Sue Bailey, the social services director, said the state budget for social services faces a $1.8 million budget cut in Fiscal 2018 but it is not yet known how that will impact the local programs. And she noted that the “help center” which distributes direct aid to needy residents—from food to clothing to household supplies—is operating with just one staffer, aided by volunteers, after its budget was reduced and a second staff position was cut.

Meanwhile, the County Council considered, briefly, its first budget decision at its evening meeting on 5/16/2017, when the council voted, 4-1, to delay action on McCarthy’s proposed increase in a hotel room tax, from 3 percent to 6 percent. The hotel tax only applies to the few major hotels operating in the county, generally in the Elkton and North East areas, and does not apply to small bed and breakfast operations, such as those in Chesapeake City. The increase would add $100,000 in revenues to the county budget from a fee generally paid by non-residents visiting the county.

Cecil County currently has the lowest hotel room tax in the entire state, and minimal revenues derived from the fee. Many smaller and rural counties earn much higher revenues, with higher room tax rates, than McCarthy’s proposal.

Council President Joyce Bowlsbey (R-2) said it was a mistake to have scheduled action on the hotel tax proposal for the Tuesday session and instead it should be considered along with the rest of budget and tax rate legislation that is due to be acted upon by the council in early June.

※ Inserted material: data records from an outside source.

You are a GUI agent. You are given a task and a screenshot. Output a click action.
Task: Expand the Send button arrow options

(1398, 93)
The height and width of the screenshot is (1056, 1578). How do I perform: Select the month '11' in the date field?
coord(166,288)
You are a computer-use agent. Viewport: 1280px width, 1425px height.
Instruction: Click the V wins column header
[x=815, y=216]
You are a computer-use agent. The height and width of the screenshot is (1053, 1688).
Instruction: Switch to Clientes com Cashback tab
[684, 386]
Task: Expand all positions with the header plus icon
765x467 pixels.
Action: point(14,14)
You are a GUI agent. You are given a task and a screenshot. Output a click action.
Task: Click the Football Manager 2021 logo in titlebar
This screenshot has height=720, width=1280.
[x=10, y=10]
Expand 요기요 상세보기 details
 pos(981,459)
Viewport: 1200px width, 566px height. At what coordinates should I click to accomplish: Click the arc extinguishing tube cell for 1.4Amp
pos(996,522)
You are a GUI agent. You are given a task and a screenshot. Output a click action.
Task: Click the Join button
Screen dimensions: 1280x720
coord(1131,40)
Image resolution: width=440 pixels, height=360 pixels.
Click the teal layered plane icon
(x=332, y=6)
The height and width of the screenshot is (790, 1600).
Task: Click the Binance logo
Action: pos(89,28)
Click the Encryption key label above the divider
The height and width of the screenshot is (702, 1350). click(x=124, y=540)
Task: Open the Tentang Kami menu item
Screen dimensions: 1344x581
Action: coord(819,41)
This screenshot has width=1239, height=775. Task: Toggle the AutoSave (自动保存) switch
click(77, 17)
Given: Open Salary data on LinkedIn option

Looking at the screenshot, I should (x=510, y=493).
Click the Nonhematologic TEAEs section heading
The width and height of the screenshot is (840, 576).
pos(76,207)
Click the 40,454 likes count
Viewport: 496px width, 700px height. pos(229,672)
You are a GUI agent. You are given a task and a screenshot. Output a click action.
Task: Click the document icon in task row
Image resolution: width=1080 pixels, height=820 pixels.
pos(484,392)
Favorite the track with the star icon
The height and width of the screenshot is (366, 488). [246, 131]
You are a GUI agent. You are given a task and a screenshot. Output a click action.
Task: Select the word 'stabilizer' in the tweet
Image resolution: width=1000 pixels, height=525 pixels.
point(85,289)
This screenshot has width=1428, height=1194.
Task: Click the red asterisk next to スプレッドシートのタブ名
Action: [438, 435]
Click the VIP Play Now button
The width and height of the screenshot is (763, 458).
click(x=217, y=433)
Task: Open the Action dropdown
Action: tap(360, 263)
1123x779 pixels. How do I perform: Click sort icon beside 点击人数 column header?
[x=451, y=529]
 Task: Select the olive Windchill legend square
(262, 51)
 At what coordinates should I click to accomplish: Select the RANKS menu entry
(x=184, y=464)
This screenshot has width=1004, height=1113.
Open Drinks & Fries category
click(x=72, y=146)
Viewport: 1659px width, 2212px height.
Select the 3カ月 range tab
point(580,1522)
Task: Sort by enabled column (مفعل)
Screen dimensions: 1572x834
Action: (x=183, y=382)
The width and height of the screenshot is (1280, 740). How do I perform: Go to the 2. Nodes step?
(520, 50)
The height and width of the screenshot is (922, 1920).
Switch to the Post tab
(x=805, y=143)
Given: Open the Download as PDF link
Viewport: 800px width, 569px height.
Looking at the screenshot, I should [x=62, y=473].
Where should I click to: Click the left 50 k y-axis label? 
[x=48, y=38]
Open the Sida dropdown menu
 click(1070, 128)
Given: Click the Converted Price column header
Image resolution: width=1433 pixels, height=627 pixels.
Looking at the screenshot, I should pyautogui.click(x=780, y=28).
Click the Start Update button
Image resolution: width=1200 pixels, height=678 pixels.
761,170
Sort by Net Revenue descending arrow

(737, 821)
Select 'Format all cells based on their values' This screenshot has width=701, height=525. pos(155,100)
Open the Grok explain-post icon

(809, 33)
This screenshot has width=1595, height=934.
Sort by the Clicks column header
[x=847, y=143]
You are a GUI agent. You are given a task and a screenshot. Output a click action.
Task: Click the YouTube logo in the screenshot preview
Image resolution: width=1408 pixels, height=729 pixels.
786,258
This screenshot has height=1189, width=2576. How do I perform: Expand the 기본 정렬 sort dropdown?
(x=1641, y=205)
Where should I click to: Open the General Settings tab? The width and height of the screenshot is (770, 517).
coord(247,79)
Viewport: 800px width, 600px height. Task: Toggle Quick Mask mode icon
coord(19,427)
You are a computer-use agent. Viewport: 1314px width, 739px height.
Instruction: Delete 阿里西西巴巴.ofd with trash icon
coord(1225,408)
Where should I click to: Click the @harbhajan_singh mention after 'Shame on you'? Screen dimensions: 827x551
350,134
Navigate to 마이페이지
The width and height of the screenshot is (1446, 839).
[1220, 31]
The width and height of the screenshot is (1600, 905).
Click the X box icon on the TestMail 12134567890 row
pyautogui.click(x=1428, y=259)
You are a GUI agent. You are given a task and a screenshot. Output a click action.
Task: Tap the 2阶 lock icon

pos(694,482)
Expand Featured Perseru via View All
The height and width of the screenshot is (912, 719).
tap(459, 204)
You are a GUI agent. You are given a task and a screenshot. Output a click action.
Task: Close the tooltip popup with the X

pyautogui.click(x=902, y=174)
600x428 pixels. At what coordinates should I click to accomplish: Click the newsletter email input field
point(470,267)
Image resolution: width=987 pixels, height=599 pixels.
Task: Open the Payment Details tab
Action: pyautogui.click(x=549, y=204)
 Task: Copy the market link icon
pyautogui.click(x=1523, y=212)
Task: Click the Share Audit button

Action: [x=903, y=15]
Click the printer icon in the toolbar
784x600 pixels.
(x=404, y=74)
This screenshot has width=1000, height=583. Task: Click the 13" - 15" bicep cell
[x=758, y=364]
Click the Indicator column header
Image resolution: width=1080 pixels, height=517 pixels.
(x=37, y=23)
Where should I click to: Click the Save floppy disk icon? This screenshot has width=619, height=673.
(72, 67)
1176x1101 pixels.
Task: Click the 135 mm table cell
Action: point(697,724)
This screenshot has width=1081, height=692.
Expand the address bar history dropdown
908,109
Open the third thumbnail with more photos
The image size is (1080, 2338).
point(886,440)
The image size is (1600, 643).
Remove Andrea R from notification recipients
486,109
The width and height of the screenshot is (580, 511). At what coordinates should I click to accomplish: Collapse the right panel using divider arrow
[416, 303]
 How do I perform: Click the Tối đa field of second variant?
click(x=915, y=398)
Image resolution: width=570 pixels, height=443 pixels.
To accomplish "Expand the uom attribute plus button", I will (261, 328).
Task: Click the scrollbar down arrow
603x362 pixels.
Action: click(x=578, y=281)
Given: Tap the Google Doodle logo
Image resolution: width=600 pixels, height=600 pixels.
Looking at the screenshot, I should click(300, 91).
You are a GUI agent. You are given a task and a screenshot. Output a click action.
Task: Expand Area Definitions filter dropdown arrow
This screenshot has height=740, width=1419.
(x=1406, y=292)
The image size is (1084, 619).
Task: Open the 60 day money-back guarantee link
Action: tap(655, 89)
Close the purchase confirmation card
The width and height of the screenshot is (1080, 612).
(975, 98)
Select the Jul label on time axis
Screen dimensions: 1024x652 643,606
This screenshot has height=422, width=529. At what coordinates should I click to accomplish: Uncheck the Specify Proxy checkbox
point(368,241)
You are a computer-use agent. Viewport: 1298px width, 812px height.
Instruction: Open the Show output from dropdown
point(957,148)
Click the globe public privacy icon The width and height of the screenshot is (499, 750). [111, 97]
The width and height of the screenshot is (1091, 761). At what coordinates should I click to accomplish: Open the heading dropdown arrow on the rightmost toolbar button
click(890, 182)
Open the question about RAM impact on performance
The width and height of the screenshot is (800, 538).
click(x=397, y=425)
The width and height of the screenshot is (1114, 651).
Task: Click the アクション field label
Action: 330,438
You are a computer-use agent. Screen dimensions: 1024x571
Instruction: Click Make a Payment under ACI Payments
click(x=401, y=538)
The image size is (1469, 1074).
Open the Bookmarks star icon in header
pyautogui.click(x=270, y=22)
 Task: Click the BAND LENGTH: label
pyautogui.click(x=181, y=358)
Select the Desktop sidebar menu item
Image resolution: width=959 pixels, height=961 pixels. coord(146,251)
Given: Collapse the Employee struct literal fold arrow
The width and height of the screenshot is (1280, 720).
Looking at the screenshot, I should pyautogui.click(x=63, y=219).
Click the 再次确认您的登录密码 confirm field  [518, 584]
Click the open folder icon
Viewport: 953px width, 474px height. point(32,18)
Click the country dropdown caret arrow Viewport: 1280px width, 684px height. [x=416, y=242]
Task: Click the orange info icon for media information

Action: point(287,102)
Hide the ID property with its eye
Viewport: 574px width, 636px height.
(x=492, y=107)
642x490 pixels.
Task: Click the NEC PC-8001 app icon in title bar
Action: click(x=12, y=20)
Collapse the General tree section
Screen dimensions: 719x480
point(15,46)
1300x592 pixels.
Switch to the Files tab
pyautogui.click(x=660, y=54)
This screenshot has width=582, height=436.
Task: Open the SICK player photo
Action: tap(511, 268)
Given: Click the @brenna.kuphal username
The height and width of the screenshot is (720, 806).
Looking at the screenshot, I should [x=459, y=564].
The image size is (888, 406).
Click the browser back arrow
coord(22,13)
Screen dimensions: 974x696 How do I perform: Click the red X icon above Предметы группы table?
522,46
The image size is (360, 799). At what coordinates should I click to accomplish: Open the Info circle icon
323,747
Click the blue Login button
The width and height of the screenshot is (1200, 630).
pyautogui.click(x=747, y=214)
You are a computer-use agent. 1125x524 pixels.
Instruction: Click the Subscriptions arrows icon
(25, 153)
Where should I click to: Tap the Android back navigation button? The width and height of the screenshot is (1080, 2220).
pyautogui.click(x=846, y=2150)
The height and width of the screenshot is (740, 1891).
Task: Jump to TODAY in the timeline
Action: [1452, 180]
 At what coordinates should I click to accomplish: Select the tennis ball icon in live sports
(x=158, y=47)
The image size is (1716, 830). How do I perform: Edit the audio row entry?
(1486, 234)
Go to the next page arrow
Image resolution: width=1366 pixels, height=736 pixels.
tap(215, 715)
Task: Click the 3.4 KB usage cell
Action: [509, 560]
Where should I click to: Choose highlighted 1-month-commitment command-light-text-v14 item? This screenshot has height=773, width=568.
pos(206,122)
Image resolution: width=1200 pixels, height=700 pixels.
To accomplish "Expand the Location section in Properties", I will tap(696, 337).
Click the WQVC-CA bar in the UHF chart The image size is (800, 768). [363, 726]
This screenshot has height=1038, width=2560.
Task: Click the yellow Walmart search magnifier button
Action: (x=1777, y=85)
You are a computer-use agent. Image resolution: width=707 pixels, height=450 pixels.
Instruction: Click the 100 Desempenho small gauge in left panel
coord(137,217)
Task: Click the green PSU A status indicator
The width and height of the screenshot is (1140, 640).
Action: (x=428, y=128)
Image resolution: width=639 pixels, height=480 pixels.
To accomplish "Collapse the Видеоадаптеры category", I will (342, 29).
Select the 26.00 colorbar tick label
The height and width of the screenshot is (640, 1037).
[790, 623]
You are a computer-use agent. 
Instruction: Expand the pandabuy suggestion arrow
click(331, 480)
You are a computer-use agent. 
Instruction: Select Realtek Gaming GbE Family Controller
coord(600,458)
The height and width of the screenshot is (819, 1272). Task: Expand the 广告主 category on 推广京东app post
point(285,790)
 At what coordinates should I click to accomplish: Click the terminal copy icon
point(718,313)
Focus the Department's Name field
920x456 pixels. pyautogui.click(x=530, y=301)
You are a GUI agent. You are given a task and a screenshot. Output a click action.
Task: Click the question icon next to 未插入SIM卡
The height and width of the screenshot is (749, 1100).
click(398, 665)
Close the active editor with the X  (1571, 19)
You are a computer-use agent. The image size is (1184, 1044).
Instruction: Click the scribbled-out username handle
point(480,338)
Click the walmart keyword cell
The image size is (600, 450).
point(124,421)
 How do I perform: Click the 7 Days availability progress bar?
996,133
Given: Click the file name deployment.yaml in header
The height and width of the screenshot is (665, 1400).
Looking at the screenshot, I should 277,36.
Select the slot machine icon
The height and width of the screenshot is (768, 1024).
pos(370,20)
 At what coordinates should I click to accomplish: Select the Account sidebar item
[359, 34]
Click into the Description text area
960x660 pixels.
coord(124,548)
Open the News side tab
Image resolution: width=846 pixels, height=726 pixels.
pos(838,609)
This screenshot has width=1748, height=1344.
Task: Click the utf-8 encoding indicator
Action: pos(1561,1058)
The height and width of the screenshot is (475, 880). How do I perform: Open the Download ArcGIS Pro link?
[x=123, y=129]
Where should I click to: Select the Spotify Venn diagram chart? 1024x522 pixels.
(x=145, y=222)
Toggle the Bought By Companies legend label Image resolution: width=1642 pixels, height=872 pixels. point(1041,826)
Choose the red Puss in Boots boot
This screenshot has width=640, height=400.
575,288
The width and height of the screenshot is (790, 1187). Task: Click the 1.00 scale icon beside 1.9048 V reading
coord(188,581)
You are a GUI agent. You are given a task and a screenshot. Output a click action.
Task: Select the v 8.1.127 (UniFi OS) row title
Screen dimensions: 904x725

Schneckenburger dissented on the delay, saying, “If you introduce this bill I would vote against it tonight.” (In fact, the bill had already been introduced; Bowlsbey’s delay motion simply put off a decision vote until all budget deliberations have been concluded.)

Bowlsbey noted that if the hotel tax bill were voted down at this point, “the budget would not be balanced.”

Schneckenburger disagreed, saying that the Council still had “plenty of time” to offset the $100,000 in revenues with other spending cuts in the budget.”

“I totally disagree” Bowlsbey responded.